2. Time block your daily habits & self-care rituals into Morning, Afternoon, & End of Day blocks
These blocks will include the habits you already have, such as eating meals, taking a shower, or walking your dog.
Why is it important to account for these small parts of your day?
Well, they’re already part of your daily routine. And if you add a few self-care rituals into a routine you’re already used to, it’ll be easier for self-care to become a part of your everyday life.
Here are my time block checklists on Asana:
The time ranges take into consideration busy schedules. For example, END OF DAY (2:20 – 2:50 HRS) will be scheduled as a 2 hour and 20 min. block on a busy day, and I’d probably skip Gratitude (since I already have Yoga/Workout), Pick outfit for tomorrow, and Pack up for tomorrow for that day.
3. Take an hour every weekend to plan your ideal schedule a week ahead
Now that you know how long your morning, afternoon, & end-of-day routines take, you can plan them around your work or school schedules.
If you plan a week ahead, you’ll no longer sweep self-care under the rug. I used to do yoga and spend the entire time thinking about what I needed to do that day. Of course, I didn’t get the full benefits of yoga with anxiety & stress weighing me down.
It’s important not to leave any empty spaces on your calendar. Make sure to incorporate travel time, like your commute to work or running errands. If you have any empty spaces, you could fill it in with “Resting Time” or “Catch Up with Friends”–anything you would normally do in your downtime.
Remember, this is your ideal schedule.
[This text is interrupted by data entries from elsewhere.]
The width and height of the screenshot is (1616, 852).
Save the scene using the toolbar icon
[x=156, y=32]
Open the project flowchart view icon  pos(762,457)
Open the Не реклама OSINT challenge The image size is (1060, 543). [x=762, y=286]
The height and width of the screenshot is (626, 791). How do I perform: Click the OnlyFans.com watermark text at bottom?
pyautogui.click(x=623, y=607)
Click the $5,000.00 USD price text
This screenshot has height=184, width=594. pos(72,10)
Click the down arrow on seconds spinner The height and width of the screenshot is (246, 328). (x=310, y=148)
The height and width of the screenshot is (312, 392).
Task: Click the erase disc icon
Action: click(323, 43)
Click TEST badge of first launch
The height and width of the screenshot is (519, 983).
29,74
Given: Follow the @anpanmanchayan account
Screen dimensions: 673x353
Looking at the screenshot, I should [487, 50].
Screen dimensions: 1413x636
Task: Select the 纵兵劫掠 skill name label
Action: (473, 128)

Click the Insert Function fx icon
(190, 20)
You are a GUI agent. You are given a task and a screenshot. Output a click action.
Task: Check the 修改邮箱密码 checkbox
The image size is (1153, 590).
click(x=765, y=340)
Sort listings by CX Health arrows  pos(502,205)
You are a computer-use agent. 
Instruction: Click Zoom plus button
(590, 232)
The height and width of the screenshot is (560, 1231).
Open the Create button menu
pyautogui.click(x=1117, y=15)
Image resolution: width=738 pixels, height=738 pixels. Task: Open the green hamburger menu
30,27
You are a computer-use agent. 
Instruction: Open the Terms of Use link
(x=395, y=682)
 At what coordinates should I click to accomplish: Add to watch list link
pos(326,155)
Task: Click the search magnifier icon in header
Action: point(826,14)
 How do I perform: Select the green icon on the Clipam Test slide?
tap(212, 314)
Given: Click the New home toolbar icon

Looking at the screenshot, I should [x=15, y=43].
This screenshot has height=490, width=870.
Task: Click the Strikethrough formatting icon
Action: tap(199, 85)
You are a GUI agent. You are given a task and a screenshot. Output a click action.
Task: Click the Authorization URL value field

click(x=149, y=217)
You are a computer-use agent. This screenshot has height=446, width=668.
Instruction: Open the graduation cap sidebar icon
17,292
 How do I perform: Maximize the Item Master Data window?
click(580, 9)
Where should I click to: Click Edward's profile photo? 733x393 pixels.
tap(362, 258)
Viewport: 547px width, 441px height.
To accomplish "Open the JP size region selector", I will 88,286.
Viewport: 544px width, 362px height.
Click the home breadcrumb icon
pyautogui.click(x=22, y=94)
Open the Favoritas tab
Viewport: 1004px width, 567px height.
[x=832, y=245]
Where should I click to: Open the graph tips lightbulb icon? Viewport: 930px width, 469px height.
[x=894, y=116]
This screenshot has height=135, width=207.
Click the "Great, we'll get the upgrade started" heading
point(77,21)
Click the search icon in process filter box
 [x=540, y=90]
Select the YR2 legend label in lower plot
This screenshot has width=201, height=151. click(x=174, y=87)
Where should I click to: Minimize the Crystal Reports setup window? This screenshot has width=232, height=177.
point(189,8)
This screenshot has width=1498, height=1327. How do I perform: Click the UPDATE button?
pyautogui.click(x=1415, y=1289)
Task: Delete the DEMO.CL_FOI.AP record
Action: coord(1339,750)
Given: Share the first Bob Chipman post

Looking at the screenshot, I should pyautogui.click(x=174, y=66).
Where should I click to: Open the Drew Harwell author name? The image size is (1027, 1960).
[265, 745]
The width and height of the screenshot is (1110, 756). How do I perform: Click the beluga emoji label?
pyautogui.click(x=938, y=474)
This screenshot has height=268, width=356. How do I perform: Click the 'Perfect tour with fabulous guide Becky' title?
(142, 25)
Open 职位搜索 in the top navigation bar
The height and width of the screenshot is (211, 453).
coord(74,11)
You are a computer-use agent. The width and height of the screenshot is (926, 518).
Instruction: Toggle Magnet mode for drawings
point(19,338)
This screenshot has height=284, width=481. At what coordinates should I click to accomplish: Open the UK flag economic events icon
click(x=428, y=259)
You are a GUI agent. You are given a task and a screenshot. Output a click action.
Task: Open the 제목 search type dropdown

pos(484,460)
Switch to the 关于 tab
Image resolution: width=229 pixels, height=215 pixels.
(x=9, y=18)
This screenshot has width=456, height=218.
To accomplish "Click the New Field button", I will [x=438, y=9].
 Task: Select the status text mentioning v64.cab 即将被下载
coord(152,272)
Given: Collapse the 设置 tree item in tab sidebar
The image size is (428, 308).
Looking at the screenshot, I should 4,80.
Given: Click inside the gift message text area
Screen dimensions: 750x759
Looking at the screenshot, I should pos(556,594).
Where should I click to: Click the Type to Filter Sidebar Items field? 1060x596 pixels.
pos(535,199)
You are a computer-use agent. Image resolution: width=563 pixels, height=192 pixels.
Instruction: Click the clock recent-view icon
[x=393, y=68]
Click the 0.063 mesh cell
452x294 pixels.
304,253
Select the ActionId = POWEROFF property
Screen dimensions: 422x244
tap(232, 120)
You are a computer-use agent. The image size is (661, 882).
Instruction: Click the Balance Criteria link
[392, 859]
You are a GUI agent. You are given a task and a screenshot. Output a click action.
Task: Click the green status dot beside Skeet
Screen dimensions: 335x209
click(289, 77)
It isn’t set in stone, and you can move it around as much as you want. This way, you can be confident that you’ve made time for everything: your responsibilities, your ambitions, and your needs. It won’t feel like self-care is a waste of time because you already planned your week for success.
Here is an example of my ideal schedule for the week ahead (left) and an edited schedule from a few weeks ago — my dog peed on my bed, so you can see how my schedule drastically changed (right):
4. Do away with multitasking
Whenever the word self-care is brought up, intention always tags along. The biggest enemy of intention is multitasking.
With multitasking, what is the actual goal? To do all the things? Because when we try to do everything, we usually accomplish nothing. And you just end up with an unsettled feeling & flustered mind.
When you do things with intention, you need focus. I’ll bring back the dog walking example. I used to think the goal was to get my dog to do his thang and my job was done. But really, my true intention was to take care of him.
When I stopped scrolling through Instagram or talking on the phone while walking him, it became more of a ritual than a chore. It became a time where I could clear my mind. That 15 minutes of responsibility became 15 minutes of intentional bonding with my pup. Yes, bonding can occur with a poop bag in hand.
Another form of multitasking is allowing distracting thoughts to change your schedule. My favorite way to combat this is from Manage Your Day-to-Day: Build Your Routine, Find Your Focus, and Sharpen Your Creative Mind. If you suddenly have a great idea or you realize you forgot something important, write it down on a post-it & schedule 10 minutes to review the list later. This way, you can stick to your schedule & stay focused.
5. Set aside time for activities that make you happy but easily distract you (social media, Netflix, etc.)
It feels odd to schedule out time for Instagram or Netflix, but it’s easy to mistake downtime for self-care. Even though you enjoy watching Stranger Things, is it really self-care if you’re sitting on a chair in full panic-mode for an hour? And we all know Instagram or Facebook can get stressful real quick. FOMO is real, and it is far from self-care.
If you plan 30 minutes to an hour for each activity into your schedule, it won’t be as tempting to pick up your phone or open up a Hulu tab. You won’t feel like you’re missing out because you made time for it later.